▸ Records for the task:
◆ ◆ ◆ ◆ ◆

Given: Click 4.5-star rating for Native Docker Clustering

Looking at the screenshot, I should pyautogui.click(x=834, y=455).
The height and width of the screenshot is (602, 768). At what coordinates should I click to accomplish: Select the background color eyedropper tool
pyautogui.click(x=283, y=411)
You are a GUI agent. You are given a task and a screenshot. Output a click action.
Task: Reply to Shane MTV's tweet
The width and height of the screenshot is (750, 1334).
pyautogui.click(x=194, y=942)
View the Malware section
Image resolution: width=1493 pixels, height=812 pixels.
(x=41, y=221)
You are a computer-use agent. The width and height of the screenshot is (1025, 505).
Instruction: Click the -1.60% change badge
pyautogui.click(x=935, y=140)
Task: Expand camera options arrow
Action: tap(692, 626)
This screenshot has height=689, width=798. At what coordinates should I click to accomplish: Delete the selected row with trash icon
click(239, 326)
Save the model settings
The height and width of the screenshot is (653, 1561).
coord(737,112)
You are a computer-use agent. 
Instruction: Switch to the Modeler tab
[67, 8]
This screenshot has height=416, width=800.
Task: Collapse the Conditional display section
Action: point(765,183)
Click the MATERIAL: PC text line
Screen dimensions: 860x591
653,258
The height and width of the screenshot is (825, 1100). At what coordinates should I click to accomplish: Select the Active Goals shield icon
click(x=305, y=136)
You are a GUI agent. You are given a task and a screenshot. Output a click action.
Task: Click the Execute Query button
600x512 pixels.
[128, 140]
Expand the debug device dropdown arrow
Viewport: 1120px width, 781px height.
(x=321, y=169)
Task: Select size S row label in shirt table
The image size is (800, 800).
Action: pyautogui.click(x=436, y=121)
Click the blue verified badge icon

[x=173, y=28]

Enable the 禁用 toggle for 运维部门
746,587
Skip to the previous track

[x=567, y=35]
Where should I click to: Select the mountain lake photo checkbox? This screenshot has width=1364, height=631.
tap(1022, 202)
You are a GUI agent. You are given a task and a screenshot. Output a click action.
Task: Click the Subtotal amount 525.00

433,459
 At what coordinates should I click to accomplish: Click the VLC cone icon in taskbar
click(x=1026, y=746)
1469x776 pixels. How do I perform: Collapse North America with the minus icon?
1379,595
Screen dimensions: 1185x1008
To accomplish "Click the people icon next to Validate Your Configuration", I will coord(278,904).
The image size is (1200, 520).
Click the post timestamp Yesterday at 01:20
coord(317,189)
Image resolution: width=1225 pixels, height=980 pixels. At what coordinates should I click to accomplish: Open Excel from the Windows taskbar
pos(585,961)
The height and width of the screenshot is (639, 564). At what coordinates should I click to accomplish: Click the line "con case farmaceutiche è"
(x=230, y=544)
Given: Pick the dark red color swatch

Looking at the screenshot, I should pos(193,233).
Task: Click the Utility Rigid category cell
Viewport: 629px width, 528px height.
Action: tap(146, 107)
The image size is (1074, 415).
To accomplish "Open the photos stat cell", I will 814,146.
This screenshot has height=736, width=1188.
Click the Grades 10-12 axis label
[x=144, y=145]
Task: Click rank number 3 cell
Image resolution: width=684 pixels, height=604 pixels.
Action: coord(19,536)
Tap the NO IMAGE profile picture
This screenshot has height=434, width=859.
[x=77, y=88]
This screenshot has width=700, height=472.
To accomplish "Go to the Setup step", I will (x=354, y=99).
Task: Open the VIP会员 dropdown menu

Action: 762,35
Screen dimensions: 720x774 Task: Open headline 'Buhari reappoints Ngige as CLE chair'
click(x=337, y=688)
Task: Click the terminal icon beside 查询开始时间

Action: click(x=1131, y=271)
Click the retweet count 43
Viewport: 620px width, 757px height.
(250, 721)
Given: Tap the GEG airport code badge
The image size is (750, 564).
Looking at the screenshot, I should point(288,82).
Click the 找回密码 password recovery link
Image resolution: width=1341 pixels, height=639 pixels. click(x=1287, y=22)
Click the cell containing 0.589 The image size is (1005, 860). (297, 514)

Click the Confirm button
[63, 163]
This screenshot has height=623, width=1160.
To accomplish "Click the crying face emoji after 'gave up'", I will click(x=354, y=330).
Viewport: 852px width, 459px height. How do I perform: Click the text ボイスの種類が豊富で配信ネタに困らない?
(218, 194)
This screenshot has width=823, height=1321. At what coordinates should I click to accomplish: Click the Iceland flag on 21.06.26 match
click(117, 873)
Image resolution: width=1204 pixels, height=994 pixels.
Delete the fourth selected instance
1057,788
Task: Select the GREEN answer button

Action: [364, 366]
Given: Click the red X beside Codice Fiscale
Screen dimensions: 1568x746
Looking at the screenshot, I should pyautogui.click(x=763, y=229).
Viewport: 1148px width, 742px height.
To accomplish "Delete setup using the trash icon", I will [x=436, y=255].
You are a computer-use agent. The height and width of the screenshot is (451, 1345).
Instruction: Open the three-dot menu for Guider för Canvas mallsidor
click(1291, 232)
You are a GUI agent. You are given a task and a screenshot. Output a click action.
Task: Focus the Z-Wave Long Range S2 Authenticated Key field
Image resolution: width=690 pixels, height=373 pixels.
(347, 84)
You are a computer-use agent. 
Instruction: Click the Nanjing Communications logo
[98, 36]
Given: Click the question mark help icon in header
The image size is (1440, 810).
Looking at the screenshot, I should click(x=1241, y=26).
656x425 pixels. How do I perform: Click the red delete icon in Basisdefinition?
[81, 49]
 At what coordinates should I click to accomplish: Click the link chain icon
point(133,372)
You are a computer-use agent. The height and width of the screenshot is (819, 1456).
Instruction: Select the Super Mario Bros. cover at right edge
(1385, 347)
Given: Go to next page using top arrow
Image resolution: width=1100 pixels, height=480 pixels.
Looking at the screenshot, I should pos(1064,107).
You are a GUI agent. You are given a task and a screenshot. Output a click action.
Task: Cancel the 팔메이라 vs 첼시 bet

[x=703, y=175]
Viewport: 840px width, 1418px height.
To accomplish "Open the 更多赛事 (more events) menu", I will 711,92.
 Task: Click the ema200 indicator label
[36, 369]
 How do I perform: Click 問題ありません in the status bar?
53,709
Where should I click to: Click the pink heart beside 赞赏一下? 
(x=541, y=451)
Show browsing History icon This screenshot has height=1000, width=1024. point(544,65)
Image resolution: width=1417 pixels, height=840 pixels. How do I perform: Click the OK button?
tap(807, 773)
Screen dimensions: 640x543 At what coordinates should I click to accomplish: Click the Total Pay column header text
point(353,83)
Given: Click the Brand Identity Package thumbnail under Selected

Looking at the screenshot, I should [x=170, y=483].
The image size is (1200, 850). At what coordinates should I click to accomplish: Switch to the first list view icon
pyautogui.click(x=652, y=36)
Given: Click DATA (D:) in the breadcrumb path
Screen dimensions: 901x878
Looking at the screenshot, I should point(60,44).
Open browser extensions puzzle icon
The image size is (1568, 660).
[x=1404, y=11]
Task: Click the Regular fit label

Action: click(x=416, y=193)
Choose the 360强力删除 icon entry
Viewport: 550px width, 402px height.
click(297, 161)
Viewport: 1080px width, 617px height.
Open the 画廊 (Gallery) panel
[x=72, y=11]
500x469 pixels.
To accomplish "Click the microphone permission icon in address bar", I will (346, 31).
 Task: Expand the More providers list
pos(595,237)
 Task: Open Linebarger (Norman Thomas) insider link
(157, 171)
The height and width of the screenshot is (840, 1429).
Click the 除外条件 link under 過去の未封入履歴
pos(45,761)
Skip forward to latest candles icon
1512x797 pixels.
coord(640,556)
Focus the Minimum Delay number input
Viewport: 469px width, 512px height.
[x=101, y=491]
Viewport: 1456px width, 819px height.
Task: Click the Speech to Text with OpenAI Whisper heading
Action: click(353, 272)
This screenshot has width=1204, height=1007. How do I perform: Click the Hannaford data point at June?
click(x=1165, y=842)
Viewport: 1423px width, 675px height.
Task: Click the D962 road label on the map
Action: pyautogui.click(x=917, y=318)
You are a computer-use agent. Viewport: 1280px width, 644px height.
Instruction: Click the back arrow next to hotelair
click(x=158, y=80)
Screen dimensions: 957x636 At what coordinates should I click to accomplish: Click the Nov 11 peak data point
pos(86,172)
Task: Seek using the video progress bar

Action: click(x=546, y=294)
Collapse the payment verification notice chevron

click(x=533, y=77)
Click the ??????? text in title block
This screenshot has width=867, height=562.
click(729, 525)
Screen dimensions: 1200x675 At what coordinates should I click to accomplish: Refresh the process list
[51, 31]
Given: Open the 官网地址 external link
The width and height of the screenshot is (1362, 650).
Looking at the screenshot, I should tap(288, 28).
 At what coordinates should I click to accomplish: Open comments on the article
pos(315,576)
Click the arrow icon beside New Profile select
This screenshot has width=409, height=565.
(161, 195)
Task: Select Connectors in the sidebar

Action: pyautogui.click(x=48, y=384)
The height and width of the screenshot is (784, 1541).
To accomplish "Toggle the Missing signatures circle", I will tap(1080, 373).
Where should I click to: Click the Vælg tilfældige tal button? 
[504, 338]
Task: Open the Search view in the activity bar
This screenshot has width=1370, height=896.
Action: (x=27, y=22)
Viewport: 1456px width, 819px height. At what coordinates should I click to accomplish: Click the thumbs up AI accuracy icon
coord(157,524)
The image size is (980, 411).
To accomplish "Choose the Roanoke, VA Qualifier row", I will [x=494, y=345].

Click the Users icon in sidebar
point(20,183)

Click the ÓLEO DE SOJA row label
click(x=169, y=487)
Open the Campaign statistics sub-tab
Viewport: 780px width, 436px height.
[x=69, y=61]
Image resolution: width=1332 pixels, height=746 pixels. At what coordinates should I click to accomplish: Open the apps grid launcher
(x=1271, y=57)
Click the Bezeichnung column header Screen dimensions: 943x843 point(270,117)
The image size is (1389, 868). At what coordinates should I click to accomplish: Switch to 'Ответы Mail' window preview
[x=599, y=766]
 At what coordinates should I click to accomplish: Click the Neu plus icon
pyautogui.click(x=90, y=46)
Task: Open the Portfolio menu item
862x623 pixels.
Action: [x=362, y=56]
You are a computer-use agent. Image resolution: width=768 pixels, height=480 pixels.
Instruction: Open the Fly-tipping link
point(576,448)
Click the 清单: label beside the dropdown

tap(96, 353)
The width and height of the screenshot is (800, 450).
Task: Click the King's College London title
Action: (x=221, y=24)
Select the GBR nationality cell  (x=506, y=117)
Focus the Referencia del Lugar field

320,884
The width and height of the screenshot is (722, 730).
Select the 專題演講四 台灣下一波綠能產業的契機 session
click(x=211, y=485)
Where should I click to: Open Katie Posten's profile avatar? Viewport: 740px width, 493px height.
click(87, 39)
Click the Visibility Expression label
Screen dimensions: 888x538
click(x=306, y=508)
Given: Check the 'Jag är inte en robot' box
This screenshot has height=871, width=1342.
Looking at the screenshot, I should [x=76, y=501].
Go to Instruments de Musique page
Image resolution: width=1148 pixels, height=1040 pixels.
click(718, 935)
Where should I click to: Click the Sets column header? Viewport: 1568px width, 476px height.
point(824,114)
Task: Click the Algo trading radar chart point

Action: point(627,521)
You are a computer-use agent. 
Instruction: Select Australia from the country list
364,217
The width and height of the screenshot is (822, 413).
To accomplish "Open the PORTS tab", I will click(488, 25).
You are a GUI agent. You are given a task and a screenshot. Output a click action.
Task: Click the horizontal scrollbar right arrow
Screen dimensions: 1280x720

◆ ◆ ◆ ◆ ◆

▸ Exercise brief:
When you reach the line in the material above that holds "Image resolution: width=1332", begin reproducing lines exactly, and stop after the line that holds "You are a computer-use agent. Image".

▸ Output for this exercise:
Image resolution: width=1332 pixels, height=746 pixels. At what coordinates should I click to accomplish: Open the apps grid launcher
(x=1271, y=57)
Click the Bezeichnung column header Screen dimensions: 943x843 point(270,117)
The image size is (1389, 868). At what coordinates should I click to accomplish: Switch to 'Ответы Mail' window preview
[x=599, y=766]
 At what coordinates should I click to accomplish: Click the Neu plus icon
pyautogui.click(x=90, y=46)
Task: Open the Portfolio menu item
862x623 pixels.
Action: [x=362, y=56]
You are a computer-use agent. Image resolution: width=768 pixels, height=480 pixels.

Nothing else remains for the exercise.